[What is expected]: Please repeat the records exactly, keeping the pictures out.

======== Data shown

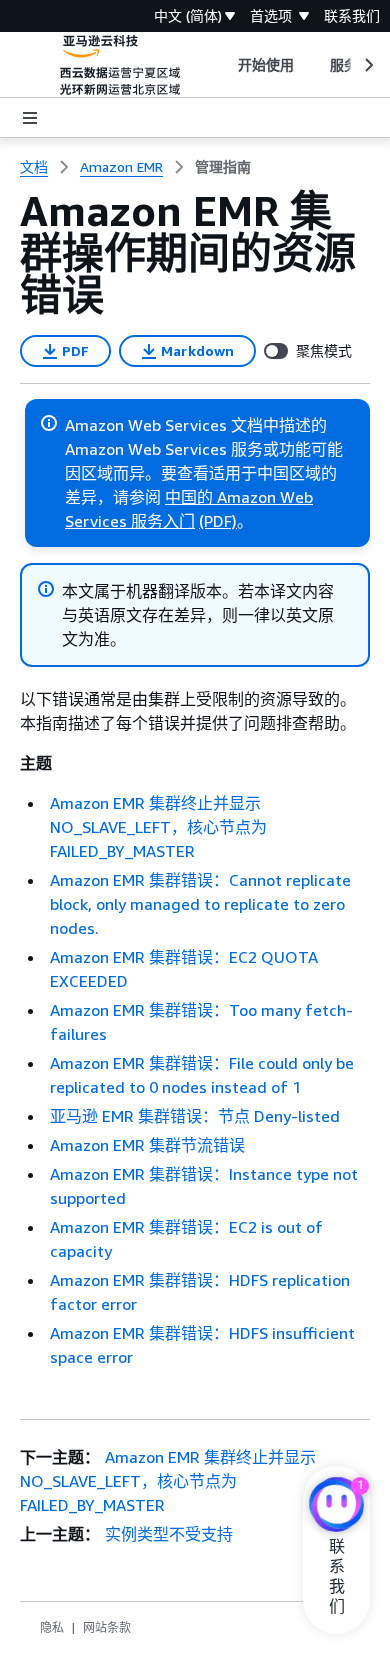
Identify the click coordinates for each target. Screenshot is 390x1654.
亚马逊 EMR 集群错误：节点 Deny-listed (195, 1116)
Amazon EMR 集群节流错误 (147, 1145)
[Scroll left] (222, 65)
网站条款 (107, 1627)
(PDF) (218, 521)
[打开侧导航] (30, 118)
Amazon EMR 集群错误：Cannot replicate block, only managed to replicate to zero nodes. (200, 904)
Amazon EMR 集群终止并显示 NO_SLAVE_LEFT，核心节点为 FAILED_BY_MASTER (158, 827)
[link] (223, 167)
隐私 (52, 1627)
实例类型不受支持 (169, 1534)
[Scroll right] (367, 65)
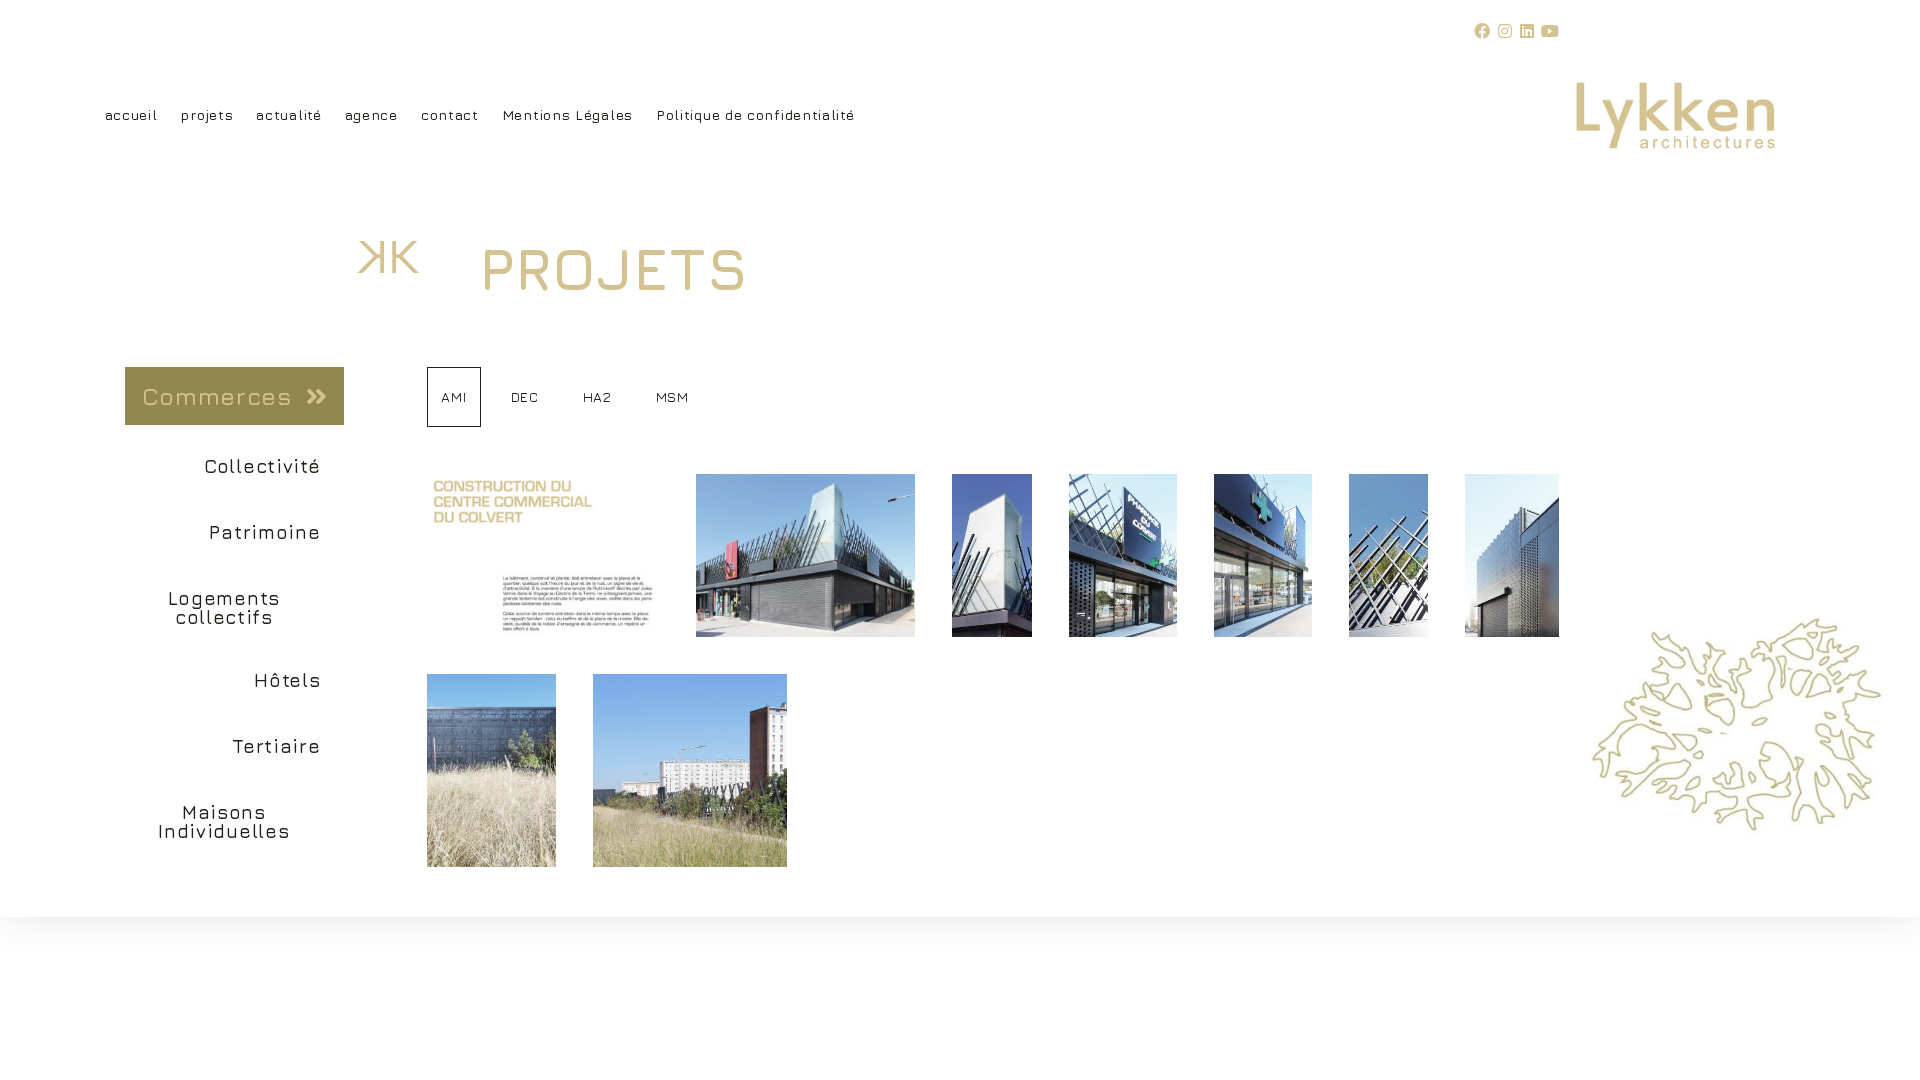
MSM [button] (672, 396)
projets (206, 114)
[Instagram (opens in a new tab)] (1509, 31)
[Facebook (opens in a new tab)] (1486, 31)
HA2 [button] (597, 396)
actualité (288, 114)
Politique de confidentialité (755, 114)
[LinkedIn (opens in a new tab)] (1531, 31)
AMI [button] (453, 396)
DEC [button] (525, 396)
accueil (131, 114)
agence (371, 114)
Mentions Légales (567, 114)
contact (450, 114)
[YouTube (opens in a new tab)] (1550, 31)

================

[Completed task]:
Identify the click coordinates for each target. Screenshot is 390x1654.
亚马逊 EMR 集群错误：节点 Deny-listed (195, 1116)
Amazon EMR 集群节流错误 (147, 1145)
[Scroll left] (222, 65)
网站条款 (107, 1627)
(PDF) (218, 521)
[打开侧导航] (30, 118)
Amazon EMR 集群错误：Cannot replicate block, only managed to replicate to zero nodes. (200, 904)
Amazon EMR 集群终止并显示 NO_SLAVE_LEFT，核心节点为 FAILED_BY_MASTER (158, 827)
[link] (223, 167)
隐私 (52, 1627)
实例类型不受支持 (169, 1534)
[Scroll right] (367, 65)
MSM [button] (672, 396)
projets (206, 114)
[Instagram (opens in a new tab)] (1509, 31)
[Facebook (opens in a new tab)] (1486, 31)
HA2 [button] (597, 396)
actualité (288, 114)
Politique de confidentialité (755, 114)
[LinkedIn (opens in a new tab)] (1531, 31)
AMI [button] (453, 396)
DEC [button] (525, 396)
accueil (131, 114)
agence (371, 114)
Mentions Légales (567, 114)
contact (450, 114)
[YouTube (opens in a new tab)] (1550, 31)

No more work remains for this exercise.